▶ Supplied text
** Start **
After a while, though, I came to two conclusions: one simple and fixable, the other complicated and really hard to fix.
The “aha” moment for the first one came when I realised that, with a few exceptions, most of the women on the line were aged 16-25 and 40-65. You don’t have to be a genius to figure out what women are usually doing between the ages of 25 and 40. Delving deeper, it became evident that yes, while it was possible to raise a family from birth to puberty while working on the line, it wasn’t easy. Factories have rigid schedules, you can’t turn up late for the line, leave early, or take time out over lunch. You can’t bring a child to work in a babysitting emergency. And Oxford is a pretty easy place to find a more childcare-friendly job as a cleaner, or shop assistant, or HTML programmer. So, most women were quitting, raising the kids, and coming back later.
Easily enough addressed: either work on ways to make the job more child-friendly (job-sharing, better childcare, increase emergency personnel cover), or else accept the loss and work on recruiting/keeping the women in the pre- and post-child age brackets.
The “aha” moment for problem two, however, came around the tenth or eleventh or twenty-fifth time I told someone around the university what I was doing, and got the reply, “a little girl like you?”
Now, I’m five-four and at the time could bench 40 kilos, so I’m not.
However, I also remembered that one of the women who joined the factory at the same time as me said, as we queued for the language proficiency test, that she and I “didn’t stand a chance” of being hired, with “all the big strong men” out there. And that I’d signed on to the temporary labour agency that supplied the factory for months before all this started, but at no point had the employment agents suggested I might be interested in a Car Factory job. Come to that, I’d never considered doing a Car Factory job myself. And so I started asking a few more questions, and eventually developed a hypothesis: that in British culture, people just don’t think of car factory work as women’s work. It’s not that they think women shouldn’t work there, or that they’re hostile to women who do work there, it’s that they just don’t think of it as a place where women work, unless something happens to shift that perception, or to make them aware that they have it.
** End **
▶ Supplied data
** Start **
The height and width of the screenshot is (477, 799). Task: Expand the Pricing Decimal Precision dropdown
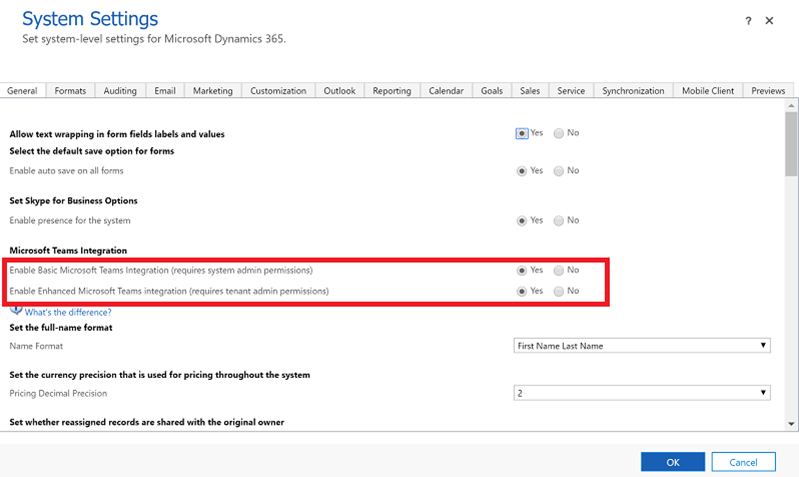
** End **
▶ What you should do
From the account of women on the car factory line, output verbatim the passage starting at "Easily enough addressed: either" and ending at "so I’m not.".

▶ Exercise response
Easily enough addressed: either work on ways to make the job more child-friendly (job-sharing, better childcare, increase emergency personnel cover), or else accept the loss and work on recruiting/keeping the women in the pre- and post-child age brackets.
The “aha” moment for problem two, however, came around the tenth or eleventh or twenty-fifth time I told someone around the university what I was doing, and got the reply, “a little girl like you?”
Now, I’m five-four and at the time could bench 40 kilos, so I’m not.